5

I am new to NoSQL and have always heard of "key-value" DBs like Cassandra or Riak and expected their tables to literally have two columns: a key-col and a value-col. I just started working at a new shop where the senior engineers chose Cassandra as the main datastore and setup their own Cassandra cluster themselves. Based on the design and use of the tables, however, I'm beginning to suspect that we're not using Cassandra the "right way"; that is, the way its intended to be used (as a KV DB).

The tables are all totally relational, just like a MySQL or Postgres DB, with non-key UUID columns in some tables acting as the primary keys for records in other tables. And the tables are wide, sometimes having 10+ columns and multiple columns making up the table key.

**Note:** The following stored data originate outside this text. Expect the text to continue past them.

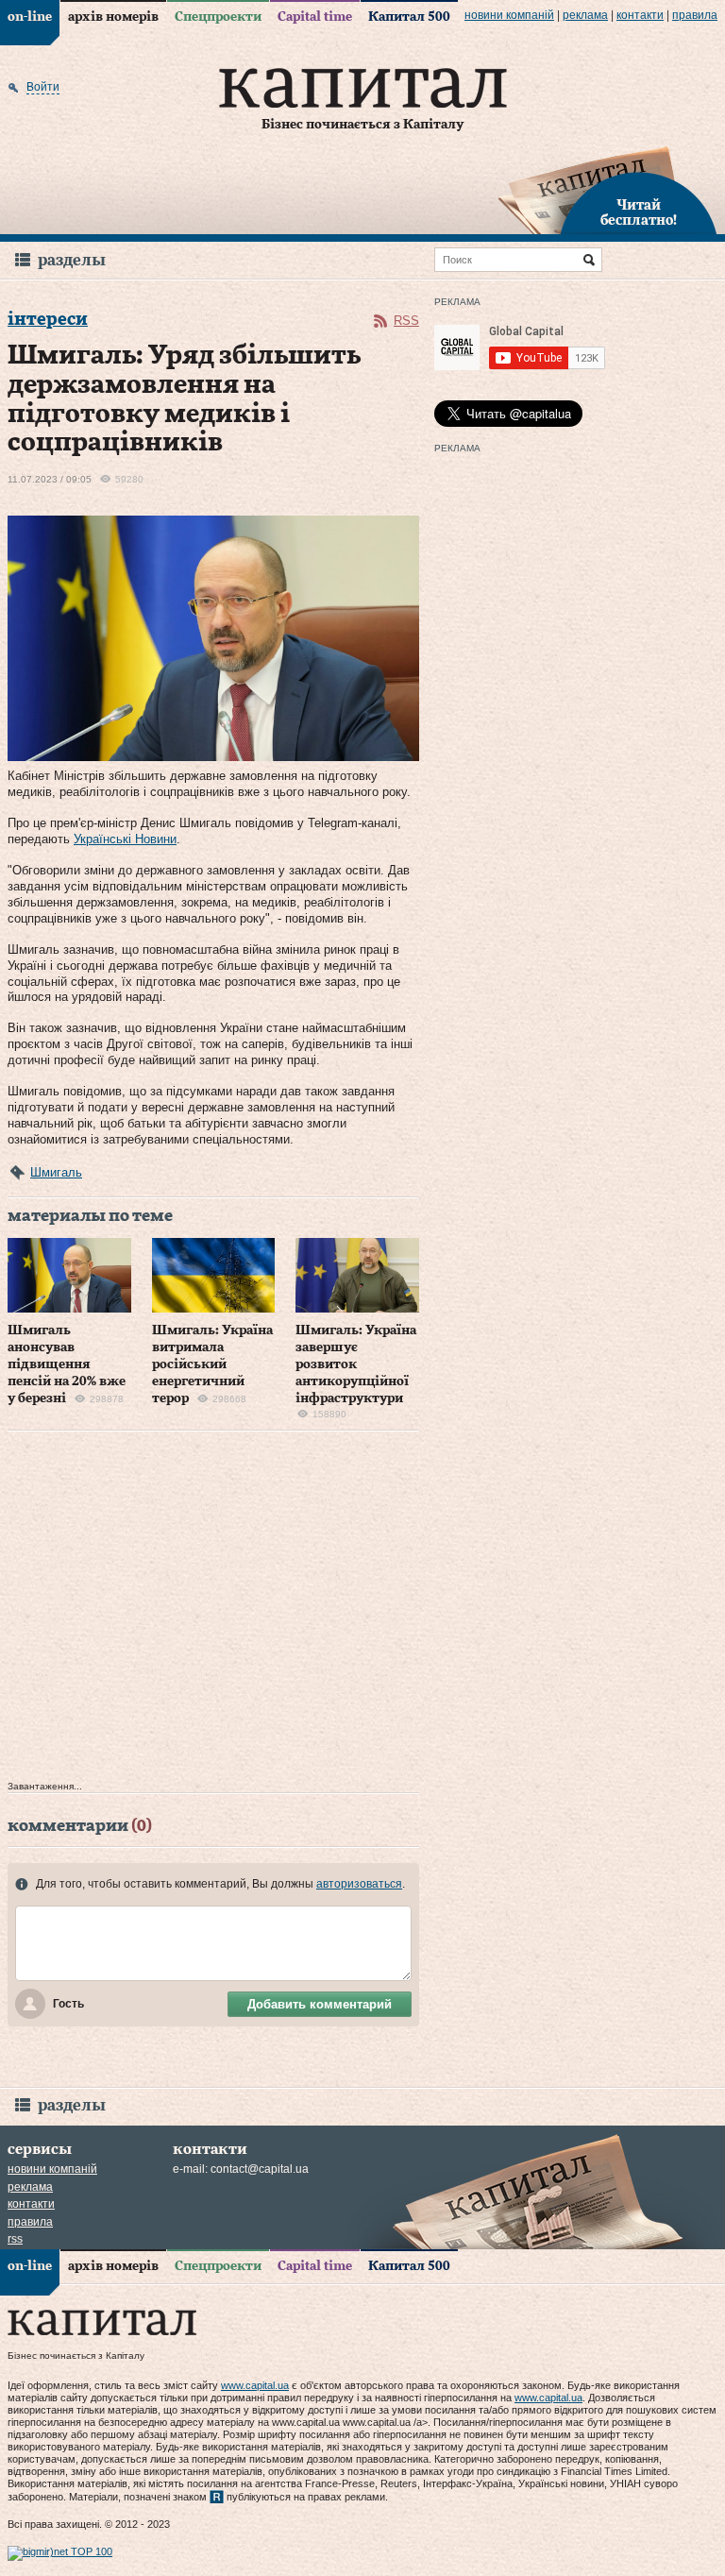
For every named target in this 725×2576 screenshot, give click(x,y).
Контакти (640, 15)
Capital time (315, 17)
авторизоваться (359, 1883)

However in Cassandra you can't do joins so the software is jumping through all of these ridiculous hurdles to treat the non-relational KV datastore as if it was relational, where the code queries the data for one table, and fetches a UUID ("key") for the records it wants to JOIN to in another table, then it queries that second table for records with a matching UUID/key. To me this just seems crazy. I think I get the buzzphrase "Code is king", but it just seems bonkers and wildly inefficient to be hitting the database multiple times and stitching the data together in the app layer...I feel like this means our data is actually relational and that we should be using some RDBMS.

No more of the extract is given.